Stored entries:

▶

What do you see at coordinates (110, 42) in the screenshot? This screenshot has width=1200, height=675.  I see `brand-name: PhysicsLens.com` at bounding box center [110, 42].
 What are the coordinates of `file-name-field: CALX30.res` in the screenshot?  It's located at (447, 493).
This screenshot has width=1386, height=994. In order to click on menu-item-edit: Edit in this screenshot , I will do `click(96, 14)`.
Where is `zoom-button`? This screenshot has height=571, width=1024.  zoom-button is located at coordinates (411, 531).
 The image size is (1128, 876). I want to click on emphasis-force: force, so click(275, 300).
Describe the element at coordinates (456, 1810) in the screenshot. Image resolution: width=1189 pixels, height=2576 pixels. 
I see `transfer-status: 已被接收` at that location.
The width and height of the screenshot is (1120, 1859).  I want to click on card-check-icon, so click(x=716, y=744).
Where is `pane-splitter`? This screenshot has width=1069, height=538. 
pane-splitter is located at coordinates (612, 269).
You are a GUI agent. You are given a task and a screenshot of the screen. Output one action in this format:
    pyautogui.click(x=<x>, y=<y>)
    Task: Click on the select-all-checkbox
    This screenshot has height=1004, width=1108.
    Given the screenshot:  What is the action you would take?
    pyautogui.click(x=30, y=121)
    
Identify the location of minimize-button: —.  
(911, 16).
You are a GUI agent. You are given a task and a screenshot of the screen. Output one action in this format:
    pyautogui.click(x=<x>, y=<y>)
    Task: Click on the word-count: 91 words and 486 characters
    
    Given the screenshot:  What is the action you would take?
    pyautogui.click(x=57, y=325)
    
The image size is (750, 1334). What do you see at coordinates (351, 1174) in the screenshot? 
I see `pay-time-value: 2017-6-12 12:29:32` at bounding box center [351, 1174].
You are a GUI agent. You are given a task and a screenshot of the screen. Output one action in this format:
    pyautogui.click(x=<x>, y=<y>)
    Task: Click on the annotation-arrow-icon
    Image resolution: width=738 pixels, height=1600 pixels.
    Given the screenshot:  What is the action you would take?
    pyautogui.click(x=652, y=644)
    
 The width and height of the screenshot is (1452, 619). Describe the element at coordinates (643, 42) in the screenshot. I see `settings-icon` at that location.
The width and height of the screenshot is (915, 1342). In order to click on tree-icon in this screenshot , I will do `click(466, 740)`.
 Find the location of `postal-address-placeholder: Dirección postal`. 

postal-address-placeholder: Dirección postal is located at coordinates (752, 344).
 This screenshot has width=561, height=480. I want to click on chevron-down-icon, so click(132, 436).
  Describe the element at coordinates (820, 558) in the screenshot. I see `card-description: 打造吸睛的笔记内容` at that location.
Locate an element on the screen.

◀

Reproduce every record above verbatim, keeping each line as it is.

What do you see at coordinates (110, 42) in the screenshot? This screenshot has width=1200, height=675.  I see `brand-name: PhysicsLens.com` at bounding box center [110, 42].
 What are the coordinates of `file-name-field: CALX30.res` in the screenshot?  It's located at (447, 493).
This screenshot has width=1386, height=994. In order to click on menu-item-edit: Edit in this screenshot , I will do `click(96, 14)`.
Where is `zoom-button`? This screenshot has height=571, width=1024.  zoom-button is located at coordinates (411, 531).
 The image size is (1128, 876). I want to click on emphasis-force: force, so click(275, 300).
Describe the element at coordinates (456, 1810) in the screenshot. Image resolution: width=1189 pixels, height=2576 pixels. 
I see `transfer-status: 已被接收` at that location.
The width and height of the screenshot is (1120, 1859).  I want to click on card-check-icon, so click(x=716, y=744).
Where is `pane-splitter`? This screenshot has width=1069, height=538. 
pane-splitter is located at coordinates (612, 269).
You are a GUI agent. You are given a task and a screenshot of the screen. Output one action in this format:
    pyautogui.click(x=<x>, y=<y>)
    Task: Click on the select-all-checkbox
    This screenshot has height=1004, width=1108.
    Given the screenshot:  What is the action you would take?
    pyautogui.click(x=30, y=121)
    
Identify the location of minimize-button: —.  
(911, 16).
You are a GUI agent. You are given a task and a screenshot of the screen. Output one action in this format:
    pyautogui.click(x=<x>, y=<y>)
    Task: Click on the word-count: 91 words and 486 characters
    
    Given the screenshot:  What is the action you would take?
    pyautogui.click(x=57, y=325)
    
The image size is (750, 1334). What do you see at coordinates (351, 1174) in the screenshot? 
I see `pay-time-value: 2017-6-12 12:29:32` at bounding box center [351, 1174].
You are a GUI agent. You are given a task and a screenshot of the screen. Output one action in this format:
    pyautogui.click(x=<x>, y=<y>)
    Task: Click on the annotation-arrow-icon
    Image resolution: width=738 pixels, height=1600 pixels.
    Given the screenshot:  What is the action you would take?
    pyautogui.click(x=652, y=644)
    
 The width and height of the screenshot is (1452, 619). Describe the element at coordinates (643, 42) in the screenshot. I see `settings-icon` at that location.
The width and height of the screenshot is (915, 1342). In order to click on tree-icon in this screenshot , I will do `click(466, 740)`.
 Find the location of `postal-address-placeholder: Dirección postal`. 

postal-address-placeholder: Dirección postal is located at coordinates (752, 344).
 This screenshot has width=561, height=480. I want to click on chevron-down-icon, so click(132, 436).
  Describe the element at coordinates (820, 558) in the screenshot. I see `card-description: 打造吸睛的笔记内容` at that location.
Locate an element on the screen.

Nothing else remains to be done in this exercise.